De repente, no meio de uma rua deserta do Sans Souci, uma bolinha espinhuda, com jeito de já ter sido um vegetal, despencou lá do céu, bateu no boné e caiu bem minha frente, na calçada. Passado o rápido susto, me abaixei para ver o que seria aquilo.
– Leve-me ao seu líder!
A voz era imperial, autoritária, mas soava muito engraçada, era fininha, parecia aqueles discos de vinil tocados na rotação mais rápida.
– Quem falou?
– Eu, seu idiota, você está quase pisando em mim.
Não havia dúvidas, a voz aceleradinha vinha da, do, sei lá, coisa marrom cheia de pontas.
– Leve-me ao seu líder ou aguente as consequências.
Não é possível, devia ser um sonho ou alguma pegadinha de uma das tvs locais. Olhou para os lados, para cima e nada, tudo continuava deserto como sempre.
– O que quer dizer com consequências?
– Vamos acabar com seu mundo em questão de minutos. Bilhões de seres como eu despencarão em cima de toda a vida do seu planeta e a culpa terá sido toda sua.

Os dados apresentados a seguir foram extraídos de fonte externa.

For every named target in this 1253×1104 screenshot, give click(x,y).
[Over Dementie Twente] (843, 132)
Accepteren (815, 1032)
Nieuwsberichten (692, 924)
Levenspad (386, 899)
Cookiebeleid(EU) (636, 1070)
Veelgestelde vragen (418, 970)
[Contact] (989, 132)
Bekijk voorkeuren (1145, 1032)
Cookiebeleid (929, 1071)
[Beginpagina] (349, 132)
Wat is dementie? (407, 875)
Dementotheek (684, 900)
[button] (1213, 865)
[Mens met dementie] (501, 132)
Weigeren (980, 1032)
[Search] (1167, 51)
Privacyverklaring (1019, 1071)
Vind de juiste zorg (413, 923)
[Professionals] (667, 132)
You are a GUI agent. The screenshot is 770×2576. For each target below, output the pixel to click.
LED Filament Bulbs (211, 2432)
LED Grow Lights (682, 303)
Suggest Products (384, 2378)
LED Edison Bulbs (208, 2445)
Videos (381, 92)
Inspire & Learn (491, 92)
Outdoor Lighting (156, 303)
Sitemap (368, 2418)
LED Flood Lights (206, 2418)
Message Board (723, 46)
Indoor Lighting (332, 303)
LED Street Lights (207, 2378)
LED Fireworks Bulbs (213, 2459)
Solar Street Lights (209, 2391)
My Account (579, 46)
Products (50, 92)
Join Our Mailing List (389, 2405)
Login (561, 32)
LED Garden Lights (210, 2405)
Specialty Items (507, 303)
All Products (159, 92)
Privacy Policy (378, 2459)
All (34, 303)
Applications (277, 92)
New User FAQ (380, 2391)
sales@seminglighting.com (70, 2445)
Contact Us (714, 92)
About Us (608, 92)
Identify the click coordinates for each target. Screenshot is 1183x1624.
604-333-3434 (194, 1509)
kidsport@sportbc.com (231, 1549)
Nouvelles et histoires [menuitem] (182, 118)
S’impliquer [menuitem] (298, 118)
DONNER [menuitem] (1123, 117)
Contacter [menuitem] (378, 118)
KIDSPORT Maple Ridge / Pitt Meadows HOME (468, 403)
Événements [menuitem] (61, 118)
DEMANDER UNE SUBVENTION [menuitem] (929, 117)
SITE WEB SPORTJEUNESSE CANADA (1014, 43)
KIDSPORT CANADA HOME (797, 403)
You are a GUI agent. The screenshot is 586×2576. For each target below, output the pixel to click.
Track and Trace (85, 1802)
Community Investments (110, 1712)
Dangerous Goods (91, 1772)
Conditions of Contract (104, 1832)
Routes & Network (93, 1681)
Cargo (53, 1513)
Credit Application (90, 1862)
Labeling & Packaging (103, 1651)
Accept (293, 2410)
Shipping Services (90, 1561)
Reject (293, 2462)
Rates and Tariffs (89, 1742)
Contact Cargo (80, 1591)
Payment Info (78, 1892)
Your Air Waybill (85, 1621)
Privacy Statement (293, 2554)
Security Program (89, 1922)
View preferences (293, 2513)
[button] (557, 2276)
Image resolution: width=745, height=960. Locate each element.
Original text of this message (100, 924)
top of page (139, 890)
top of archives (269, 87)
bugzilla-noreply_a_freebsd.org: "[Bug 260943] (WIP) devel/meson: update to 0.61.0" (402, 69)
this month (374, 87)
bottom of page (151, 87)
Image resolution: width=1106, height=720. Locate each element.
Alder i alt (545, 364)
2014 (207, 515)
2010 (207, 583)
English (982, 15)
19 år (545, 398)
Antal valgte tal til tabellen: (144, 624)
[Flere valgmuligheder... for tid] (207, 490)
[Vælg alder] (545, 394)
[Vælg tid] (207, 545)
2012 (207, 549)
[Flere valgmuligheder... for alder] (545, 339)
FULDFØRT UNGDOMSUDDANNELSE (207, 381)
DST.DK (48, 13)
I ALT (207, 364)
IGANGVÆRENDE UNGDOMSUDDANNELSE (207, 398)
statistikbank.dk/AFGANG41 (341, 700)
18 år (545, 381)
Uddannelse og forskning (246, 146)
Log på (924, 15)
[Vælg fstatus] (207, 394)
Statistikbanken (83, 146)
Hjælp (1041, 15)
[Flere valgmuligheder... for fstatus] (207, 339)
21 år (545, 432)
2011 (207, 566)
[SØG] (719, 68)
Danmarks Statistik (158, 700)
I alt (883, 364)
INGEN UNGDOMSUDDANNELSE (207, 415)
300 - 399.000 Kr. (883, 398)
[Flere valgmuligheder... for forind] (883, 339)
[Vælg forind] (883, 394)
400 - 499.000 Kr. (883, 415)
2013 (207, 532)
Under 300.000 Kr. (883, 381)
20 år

Fiquei em dúvida. Para quem eu levaria a bolinha? Para o prefeito? Nem pensar. O governador ou presidente? No caso, como era uma ameaça a Terra, talvez o mais indicado fosse o Secretário Geral da ONU. E como eu ia chegar em minutos em Nova York? Ah, caramba, bem que eu não estava com a menor disposição de sair para andar. A noite estava gelada e, confesso, exagerei no vinho tinto. Agora aguenta, a ressaca vai me acompanhar o dia inteiro.
Ou não!
Dei um chutão na bolinha que subiu e caiu dentro de uma casa vazia, logo a frente. Fechei os olhos e fiquei esperando o apocalipse, a chuva de bolinhas pontudas. Um segundo, dez segundos, um minuto.
– O senhor está passando bem?
Levei outro susto, era o jardineiro da casa amarela, logo atrás de mim. Olhei bem em volta e o mundo prosseguia sua rotina. Agradeci a atenção e resolvi encerrar a caminhada ali mesmo, vai que a história das bolinhas fosse alguma coisa além da imaginação. Voltei, fiz festa na cachorra e mergulhei na minha cama ainda quentinha. Bolinhas falantes, só me faltava essa.